Dismiss Notice
Join Physics Forums Today!
The friendliest, high quality science and math community on the planet! Everyone who loves science is here!

Hooke's law theory question

  1. Jun 14, 2010 #1
    I am working on a theory and this thing is bothering since the past few hours...

    When we write down hooke's law that is

    d{2}x/dt{2} = -kx

    We write down as x as the displacement from the mean position given that the mean position coincides with zero...

    Now lets suppose that i have a 3D system.. And a sphere attached with various spheres... Lets say that the sphere we are interested in is (i,j). And out of the several spheres attached to ij lets say we take (i,j-1).

    The question is what is my hookes law equation.. Is it

    1) d{2}r{ij}/dt{2} = -[some constant][r{i,j} - r{i,j-1}]

    or

    2) d{2}r{ij}/dt{2} = -[some constant][r{i,j-1} - r{i,j}]

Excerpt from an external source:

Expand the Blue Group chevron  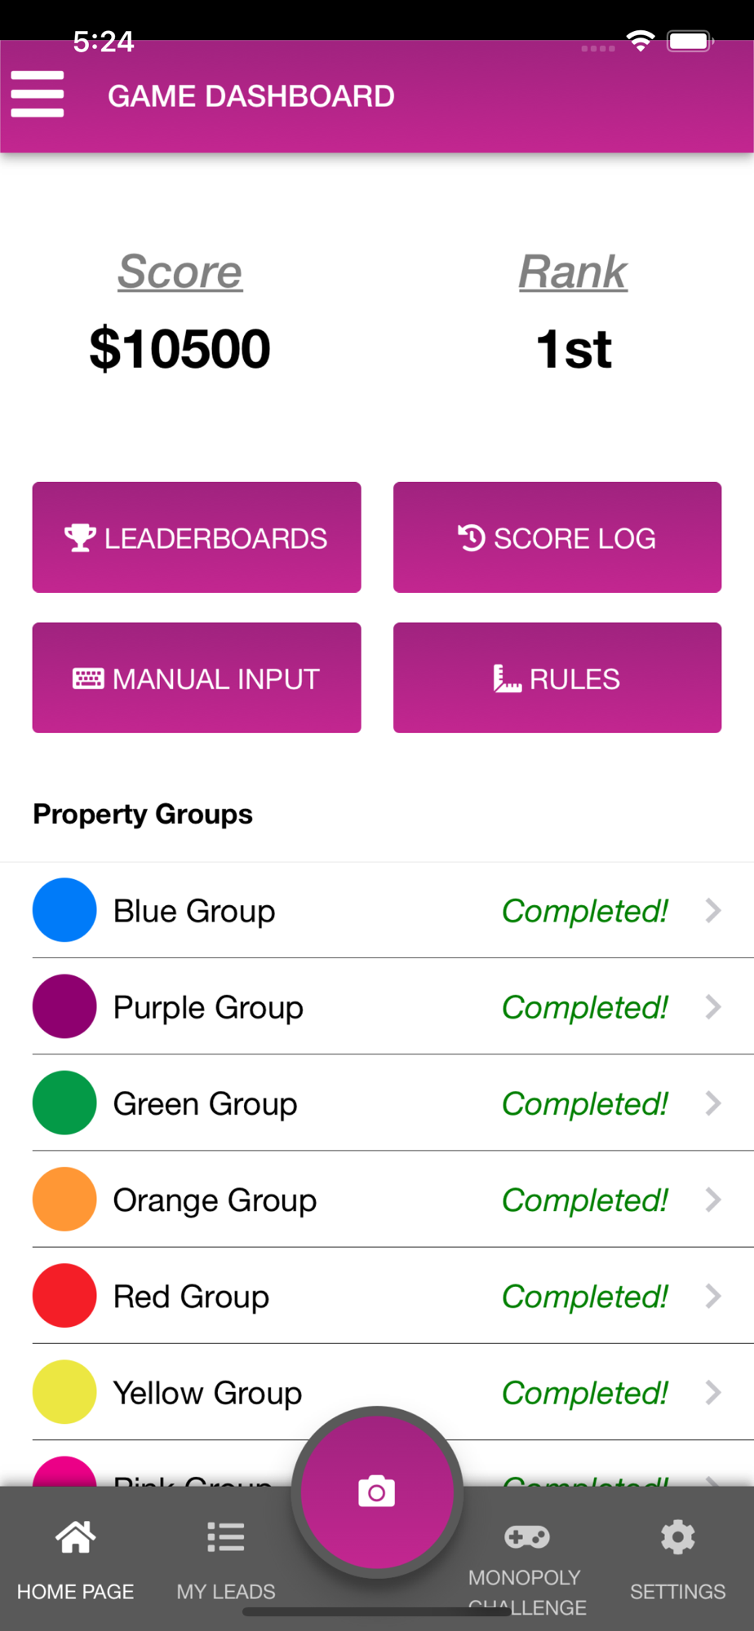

    Now it is not that easy.. Cause i need to generalize this.. I have several other spheres attached with (i,j).. And if i use 1 it causes problem with some of the spheres and is okay for the rest... And if i use 2 it causes the same problem...

    I cant use 1 for some spheres and 2 for others... Cause then in my 3D infinite space the equations will depend on the position of the spheres...And the eqautions would be a mess to solve and the most important it loses its beauty...
     
  2. jcsd
  3. Jun 15, 2010 #2
    When things get complicated the mathematical beauty and symmetry has a tendency to fade. In some cases though, new beauty and symmetry can emerge out of complexity. In this case I cant help but think of the classic 3 body problem. I think you can get some simple and describable modes out of such a system, but in general - yea, it gets messy.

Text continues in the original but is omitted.